Même si le shiatsu peut aussi se pratiquer sur chaise ou sur table, je reste un adepte du matelas dans 9 cas sur 10. Je réserve la chaise aux personnes qui ne peuvent s’allonger. J’en rencontre parfois. Le travail au sol est l’une des originalités de la pratique. Je le mentionne toujours pour décrire mon travail.

Un massage habillé

Cette caractéristique tranche avec de nombreuses autres formes de massages. Elle étonne le plus souvent, rassure quelques personnes qui préfèrent ne pas avoir à se dévêtir, et en dissuade d’autres qui ne conçoivent pas un massage sans huile, et sans contact direct avec la peau. C’est une vision très éloignée de la mienne et malgré quelques demandes, je n’ai jamais envisagé d’élargir mon offre de service à ce type de massages.

Un massage thérapeutique, énergétique, holistique ?

Thérapeutique ? Oui. Je suis convaincu des bienfaits profonds de ma pratique sur les personnes que je reçois. A ce titre, le qualificatif de thérapeutique, me semble justifié. Je l’emploie sans en abuser, car je ne veux en aucun cas usurper des qualités : je ne suis ni médecin, ni kiné, ni psy.

Énergétique ? Oui. Je ne doute pas un instant du rôle du Qi dans la vie en général, et dans notre pratique en particulier. Le shiatsu, en ce sens, est un bien un soin et un massage « énergétique ». Mais l’expression est-elle comprise du grand public dans ce sens-là ? Je n’en suis pas certain.

Holistique ? Confidence personnelle : je bloque sur cet adjectif tellement galvaudé. Trop de baratineurs s’en emparent à la grande Foirefouille du n’importe quoi. Je préfère m’en tenir éloigné.
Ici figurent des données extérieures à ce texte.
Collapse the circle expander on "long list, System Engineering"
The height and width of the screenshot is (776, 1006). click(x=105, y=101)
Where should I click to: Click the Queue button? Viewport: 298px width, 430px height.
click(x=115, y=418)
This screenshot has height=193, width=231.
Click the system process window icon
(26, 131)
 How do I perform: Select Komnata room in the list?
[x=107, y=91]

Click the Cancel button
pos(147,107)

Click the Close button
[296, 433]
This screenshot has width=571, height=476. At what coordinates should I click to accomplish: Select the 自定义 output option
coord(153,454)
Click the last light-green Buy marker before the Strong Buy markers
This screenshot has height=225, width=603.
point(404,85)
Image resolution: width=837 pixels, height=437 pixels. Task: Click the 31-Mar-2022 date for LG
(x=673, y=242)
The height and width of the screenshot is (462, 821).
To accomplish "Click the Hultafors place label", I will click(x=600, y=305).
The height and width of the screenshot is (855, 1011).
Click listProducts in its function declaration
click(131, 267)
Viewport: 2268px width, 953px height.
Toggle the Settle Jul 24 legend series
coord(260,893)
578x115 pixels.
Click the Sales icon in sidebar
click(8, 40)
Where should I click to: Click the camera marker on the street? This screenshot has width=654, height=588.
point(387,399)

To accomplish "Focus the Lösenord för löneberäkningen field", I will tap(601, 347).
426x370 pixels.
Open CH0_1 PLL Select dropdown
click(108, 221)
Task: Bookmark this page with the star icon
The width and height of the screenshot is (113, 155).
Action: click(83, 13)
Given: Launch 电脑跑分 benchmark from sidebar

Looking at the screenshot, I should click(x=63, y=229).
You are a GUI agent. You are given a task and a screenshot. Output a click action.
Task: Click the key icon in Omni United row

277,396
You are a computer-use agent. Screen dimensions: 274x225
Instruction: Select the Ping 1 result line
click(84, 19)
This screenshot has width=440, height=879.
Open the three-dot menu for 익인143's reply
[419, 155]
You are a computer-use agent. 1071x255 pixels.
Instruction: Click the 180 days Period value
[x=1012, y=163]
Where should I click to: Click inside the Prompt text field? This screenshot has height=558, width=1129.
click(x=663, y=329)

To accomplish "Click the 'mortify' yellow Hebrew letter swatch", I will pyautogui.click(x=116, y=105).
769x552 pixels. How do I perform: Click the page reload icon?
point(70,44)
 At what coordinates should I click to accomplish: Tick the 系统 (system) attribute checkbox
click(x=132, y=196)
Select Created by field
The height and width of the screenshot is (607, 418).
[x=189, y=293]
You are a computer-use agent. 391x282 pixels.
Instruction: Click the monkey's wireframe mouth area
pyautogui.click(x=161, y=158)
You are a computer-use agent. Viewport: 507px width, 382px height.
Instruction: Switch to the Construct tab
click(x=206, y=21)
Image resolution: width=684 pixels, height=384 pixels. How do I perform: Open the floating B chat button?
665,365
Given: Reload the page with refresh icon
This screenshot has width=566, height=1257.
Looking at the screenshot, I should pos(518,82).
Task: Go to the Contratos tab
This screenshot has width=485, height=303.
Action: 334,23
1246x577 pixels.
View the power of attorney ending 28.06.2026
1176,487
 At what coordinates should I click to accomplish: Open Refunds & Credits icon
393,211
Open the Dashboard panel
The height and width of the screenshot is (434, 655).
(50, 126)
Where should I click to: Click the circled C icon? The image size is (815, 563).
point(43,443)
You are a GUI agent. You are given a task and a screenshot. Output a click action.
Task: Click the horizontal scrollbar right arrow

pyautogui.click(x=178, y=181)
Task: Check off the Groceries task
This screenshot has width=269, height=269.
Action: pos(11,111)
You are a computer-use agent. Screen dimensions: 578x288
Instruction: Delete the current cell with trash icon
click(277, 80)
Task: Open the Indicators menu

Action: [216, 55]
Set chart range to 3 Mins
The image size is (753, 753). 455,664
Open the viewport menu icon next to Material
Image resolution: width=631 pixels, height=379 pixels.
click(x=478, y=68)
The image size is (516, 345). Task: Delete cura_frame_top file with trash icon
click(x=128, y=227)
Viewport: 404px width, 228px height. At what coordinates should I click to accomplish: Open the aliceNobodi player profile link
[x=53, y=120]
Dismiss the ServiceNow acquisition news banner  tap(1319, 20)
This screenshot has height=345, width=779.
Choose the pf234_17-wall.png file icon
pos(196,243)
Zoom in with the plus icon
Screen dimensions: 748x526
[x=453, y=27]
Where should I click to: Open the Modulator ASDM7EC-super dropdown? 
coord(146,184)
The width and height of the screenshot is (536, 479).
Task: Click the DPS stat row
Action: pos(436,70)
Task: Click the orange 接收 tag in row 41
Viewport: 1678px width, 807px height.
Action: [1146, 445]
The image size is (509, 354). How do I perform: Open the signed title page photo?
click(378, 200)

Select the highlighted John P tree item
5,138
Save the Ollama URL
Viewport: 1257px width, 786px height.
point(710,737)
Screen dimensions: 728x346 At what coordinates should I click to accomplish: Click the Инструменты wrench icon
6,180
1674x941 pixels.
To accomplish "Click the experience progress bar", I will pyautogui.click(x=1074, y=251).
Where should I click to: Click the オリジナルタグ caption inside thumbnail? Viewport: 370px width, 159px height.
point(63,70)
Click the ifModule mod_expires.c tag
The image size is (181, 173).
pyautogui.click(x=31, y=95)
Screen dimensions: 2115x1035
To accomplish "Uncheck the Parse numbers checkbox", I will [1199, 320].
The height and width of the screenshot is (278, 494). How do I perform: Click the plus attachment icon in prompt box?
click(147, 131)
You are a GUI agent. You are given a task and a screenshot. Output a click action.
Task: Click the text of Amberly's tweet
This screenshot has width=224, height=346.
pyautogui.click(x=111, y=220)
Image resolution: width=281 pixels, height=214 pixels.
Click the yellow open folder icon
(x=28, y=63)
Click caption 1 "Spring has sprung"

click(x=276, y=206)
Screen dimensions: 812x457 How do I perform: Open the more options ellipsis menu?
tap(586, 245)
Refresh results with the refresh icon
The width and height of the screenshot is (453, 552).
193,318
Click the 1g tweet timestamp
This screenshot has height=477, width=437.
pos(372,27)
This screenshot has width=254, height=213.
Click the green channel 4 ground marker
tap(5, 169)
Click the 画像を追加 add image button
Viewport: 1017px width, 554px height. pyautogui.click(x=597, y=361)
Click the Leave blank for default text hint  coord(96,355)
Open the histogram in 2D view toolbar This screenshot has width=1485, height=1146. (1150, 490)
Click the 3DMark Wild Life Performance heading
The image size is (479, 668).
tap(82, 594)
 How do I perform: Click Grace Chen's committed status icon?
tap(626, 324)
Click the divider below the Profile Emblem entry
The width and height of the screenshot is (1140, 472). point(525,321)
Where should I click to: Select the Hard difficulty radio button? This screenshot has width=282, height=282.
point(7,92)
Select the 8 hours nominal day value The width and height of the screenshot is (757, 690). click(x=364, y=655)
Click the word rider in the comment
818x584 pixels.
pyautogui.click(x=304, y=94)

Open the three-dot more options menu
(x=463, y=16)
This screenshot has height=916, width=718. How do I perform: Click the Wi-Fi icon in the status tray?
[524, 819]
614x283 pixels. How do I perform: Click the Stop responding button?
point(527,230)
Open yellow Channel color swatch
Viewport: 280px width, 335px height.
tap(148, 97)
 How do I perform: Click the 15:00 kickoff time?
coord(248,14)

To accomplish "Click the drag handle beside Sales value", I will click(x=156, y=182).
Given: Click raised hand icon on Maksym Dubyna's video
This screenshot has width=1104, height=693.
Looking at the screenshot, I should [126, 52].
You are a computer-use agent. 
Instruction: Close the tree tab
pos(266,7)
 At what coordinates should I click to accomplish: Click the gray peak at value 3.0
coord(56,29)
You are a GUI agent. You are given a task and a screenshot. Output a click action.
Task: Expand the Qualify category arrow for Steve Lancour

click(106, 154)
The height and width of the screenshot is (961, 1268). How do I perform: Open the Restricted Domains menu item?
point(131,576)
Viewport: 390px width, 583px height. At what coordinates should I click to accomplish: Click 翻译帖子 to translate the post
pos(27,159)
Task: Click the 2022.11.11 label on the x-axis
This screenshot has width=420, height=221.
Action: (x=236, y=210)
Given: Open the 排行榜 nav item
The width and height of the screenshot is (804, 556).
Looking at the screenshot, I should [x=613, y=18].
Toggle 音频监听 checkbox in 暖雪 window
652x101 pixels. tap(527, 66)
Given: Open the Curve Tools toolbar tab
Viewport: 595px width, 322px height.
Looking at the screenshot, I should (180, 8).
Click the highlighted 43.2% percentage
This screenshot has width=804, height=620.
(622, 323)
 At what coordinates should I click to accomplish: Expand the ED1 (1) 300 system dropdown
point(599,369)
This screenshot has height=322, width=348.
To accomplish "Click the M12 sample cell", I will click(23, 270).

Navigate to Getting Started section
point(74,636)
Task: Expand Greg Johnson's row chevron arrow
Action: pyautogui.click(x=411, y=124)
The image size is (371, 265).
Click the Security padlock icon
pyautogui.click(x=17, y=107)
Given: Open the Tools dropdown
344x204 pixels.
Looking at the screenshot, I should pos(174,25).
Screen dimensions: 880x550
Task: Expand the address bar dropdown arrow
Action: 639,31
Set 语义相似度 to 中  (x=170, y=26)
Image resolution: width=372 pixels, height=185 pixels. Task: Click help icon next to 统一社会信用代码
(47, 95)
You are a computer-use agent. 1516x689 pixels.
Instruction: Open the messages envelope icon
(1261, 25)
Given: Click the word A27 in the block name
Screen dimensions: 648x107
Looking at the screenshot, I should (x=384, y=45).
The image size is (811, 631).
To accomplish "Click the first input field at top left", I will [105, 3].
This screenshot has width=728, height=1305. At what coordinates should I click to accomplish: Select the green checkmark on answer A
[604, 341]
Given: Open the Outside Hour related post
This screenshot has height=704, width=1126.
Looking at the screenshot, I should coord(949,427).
Pour toutes ces raisons, et n’en déplaise à mon confrère cité en début d’article, oui je considère le Shiatsu comme un massage, même si ce n’est pas n’importe quel massage. Et que cela n’empêche pas de poursuivre notre travail d’éducation pour faire connaître le shiatsu. Qui sait, le jour viendra peut-être où pour expliquer ce qu’est un « massage », on pourra dire : « c’est un peu comme le Shiatsu ».